Review of Beloved Love

Beloved Love (1977)
Entertaining and funny in spite of its absurd premise.
12 January 2015
Warning: Spoilers
It's rare to come across a YU/Serbian movie that gets it right in most departments. The first requirement for a successful comedy is already fulfilled with the good casting. Dravic and Samardzic are as good a couple as one could ever hope for in a Balkan comedy. She is cute, charismatic, funny, and vivacious (much like Goldie Hawn, only better) and Samardzic is his usual likable, goofy, good-natured self.

Atypically, the script is at the level of the very good cast. This is rarely the case with YU/Serbian films in which the norm is that the cast is much better than the bad or average material, which results in actors trying to eke out a few drops of quality out of inferior scripts. There are none of those useless "filler" scenes that are so typical of this region. Instead, this time the script is tight, i.e. time isn't wasted/padded on irrelevant nonsense.

The flawed premise is the movie's continual (minor) problem: the moving. The fact that the ENTIRE family has to move every time Samardzic gets a new bridge-building assignment makes no sense. The solution to their "problem" is simple: Samardzic should travel to his new place of work alone and then come back to his family when he finishes the project. Obvious, huh? That's how 100 million couples live. And yet, this totally sensible – and very obvious – option is treated as if it doesn't even exist. Never once is it even mentioned. Of course it isn't, otherwise the movie's entire premise would crumble like a house of cards.

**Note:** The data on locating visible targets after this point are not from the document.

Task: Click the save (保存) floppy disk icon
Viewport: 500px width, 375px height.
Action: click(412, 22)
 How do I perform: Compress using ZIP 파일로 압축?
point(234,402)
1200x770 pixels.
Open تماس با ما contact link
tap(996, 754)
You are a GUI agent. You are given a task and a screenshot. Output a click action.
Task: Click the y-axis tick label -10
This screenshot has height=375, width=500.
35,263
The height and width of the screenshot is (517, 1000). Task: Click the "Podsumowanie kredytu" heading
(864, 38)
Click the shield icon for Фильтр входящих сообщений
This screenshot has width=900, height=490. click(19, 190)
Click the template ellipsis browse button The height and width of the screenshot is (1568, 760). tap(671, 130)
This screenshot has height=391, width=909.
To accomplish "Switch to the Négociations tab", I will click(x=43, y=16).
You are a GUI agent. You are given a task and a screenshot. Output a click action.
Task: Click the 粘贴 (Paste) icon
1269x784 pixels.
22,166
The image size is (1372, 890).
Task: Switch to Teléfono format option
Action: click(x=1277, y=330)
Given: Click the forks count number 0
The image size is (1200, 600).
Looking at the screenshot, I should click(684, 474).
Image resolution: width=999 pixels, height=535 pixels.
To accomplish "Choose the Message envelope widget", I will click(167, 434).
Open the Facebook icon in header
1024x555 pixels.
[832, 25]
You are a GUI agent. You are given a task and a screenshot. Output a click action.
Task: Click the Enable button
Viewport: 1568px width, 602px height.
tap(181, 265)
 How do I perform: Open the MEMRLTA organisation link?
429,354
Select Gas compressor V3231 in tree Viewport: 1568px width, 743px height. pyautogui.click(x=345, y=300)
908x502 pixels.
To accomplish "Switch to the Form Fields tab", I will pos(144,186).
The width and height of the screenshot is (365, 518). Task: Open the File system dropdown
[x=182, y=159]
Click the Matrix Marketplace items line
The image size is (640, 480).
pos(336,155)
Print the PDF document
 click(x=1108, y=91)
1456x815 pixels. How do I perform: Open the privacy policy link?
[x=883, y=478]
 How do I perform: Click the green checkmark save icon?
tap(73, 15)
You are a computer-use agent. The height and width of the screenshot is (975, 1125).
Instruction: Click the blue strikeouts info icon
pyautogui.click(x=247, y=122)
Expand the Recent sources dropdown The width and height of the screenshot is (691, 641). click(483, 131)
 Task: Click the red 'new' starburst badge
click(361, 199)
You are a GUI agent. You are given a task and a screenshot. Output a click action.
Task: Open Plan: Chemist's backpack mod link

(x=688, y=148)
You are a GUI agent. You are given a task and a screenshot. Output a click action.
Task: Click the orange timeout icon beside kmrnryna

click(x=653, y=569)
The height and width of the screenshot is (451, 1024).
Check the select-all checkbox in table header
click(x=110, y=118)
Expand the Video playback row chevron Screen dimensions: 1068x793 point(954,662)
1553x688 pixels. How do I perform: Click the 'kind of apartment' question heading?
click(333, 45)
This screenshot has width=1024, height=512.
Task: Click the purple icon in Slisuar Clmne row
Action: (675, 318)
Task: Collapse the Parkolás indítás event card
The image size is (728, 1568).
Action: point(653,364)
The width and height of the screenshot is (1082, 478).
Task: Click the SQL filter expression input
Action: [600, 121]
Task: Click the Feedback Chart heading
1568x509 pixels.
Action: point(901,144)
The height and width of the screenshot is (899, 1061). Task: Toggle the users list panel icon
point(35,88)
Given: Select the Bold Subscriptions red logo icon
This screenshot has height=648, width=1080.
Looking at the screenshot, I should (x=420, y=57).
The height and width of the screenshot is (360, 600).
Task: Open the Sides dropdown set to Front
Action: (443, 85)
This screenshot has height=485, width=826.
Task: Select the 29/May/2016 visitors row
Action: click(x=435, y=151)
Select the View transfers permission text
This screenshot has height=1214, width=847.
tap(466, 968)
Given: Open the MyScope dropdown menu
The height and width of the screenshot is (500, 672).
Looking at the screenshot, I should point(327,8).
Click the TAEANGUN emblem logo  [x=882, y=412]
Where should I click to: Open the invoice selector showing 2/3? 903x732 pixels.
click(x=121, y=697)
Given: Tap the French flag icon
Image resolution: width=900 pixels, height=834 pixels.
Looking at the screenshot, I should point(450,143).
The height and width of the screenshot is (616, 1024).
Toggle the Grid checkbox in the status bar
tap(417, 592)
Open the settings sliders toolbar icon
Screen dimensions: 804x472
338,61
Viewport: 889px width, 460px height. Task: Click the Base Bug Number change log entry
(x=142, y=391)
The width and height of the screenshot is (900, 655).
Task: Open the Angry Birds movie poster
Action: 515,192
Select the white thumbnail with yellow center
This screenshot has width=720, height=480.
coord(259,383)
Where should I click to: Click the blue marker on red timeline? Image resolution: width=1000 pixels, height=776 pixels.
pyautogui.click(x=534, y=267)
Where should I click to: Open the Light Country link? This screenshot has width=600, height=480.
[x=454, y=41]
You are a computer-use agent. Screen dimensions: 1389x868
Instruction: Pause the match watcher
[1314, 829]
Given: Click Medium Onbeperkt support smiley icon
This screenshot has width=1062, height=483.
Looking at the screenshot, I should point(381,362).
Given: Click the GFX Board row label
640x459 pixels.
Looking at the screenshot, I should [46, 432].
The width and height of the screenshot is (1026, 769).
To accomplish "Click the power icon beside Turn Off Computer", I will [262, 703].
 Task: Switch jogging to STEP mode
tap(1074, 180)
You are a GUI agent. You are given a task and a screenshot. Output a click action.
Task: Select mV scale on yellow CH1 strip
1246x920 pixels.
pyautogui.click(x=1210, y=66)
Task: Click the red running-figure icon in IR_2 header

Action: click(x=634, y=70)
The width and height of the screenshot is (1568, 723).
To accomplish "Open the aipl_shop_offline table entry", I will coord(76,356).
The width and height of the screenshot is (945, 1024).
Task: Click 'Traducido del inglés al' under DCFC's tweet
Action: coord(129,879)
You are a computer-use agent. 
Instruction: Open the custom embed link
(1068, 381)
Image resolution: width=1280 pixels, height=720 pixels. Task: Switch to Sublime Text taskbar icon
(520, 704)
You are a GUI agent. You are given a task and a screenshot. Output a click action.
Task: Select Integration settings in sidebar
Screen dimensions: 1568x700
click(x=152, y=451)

The only other flaw is Budimir's "suave" friend. He is rather absurd for a 17 year-old, a typically filmic, entirely fictional character. He is inexplicably DUBBED by an adult actor (the voice provided by Dravic's real-life husband, Dragan Nikolic) which makes him sound unnatural hence a little irritating. The kid playing him is bland, apathetic and a bad actor (yes, yet another nepotist); he looks severely bored. I am also mystified as to why he'd refer to Neda Arneric as "fat".

The movie rarely falls into typical Balkan cinematic traps – such as the psychiatrist-evaluation scene in which the doctor inexplicably tests Budimir in front of his entire family, and then even more inexplicably kicks him out of his office.